The American economy is at an extraordinary inflection point – much to celebrate but also much to worry about. In particular, policymakers are trying to address the inflation problem without tipping the nation into an undesired recession. The challenge is a bit like trying to land a 747 on an aircraft carrier.
On the good news front, the American jobs machine marches on. We added 372,000 jobs in June, 100,000 more than expected, bringing the total number of new jobs in 2022 to almost 3 million. Importantly, we now have more Americans working in the private sector than we did before Covid hit.
Meanwhile, wages continue to grow – they were up about 4% last month on an annualized basis – and since the start of the Biden administration, have largely kept pace with inflation. But the rate of growth has been coming down, which of course is not ideal but is central to getting inflation to come down.

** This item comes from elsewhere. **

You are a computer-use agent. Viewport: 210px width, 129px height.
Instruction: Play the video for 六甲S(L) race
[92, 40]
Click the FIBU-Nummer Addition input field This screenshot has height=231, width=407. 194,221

More hopeful news on the inflation front: Commodity prices – a key inflation component and indicator – have been declining sharply. Wheat prices, for example, are now back to where they were before Russia invaded Ukraine. Copper is the lowest it has been since December 2020. And of course oil, which peaked at $124 per barrel, is now at $97per barrel, which has led gasoline prices to decline for the last 28 days in a row, to $4.66 per gallon from just over $5 per gallon in June.

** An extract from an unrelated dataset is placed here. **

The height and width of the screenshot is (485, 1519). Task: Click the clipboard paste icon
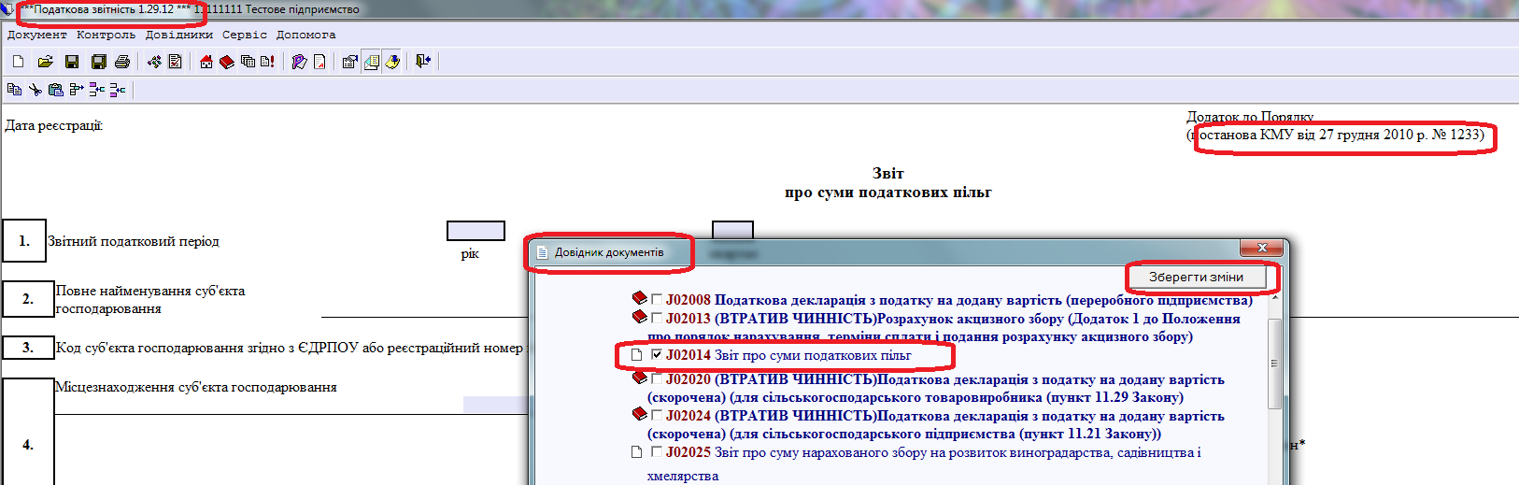click(55, 90)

While Wednesday’s Consumer Price Index report is likely to be ugly, signals like commodity prices and current financial market projections suggest that the inflation problem may not be as severe as many of us have been worrying.
At the same time, inflation and higher interest rates have been taking their toll on economic growth. The economy contracted in the first quarter and is likely to shrink again in the second quarter. That’s partly because interest rate sensitive sectors like housing have been pulling back. And also because consumers have begun slowing their rate of spending. We learned recently that spending after adjusting for inflation fell by 0.4% in May, the first decline since last December.
And further declines may be ahead of us. Consumer sentiment, which can drive purchasing decisions, hit an all-time low in June, down 25% since the beginning of the year.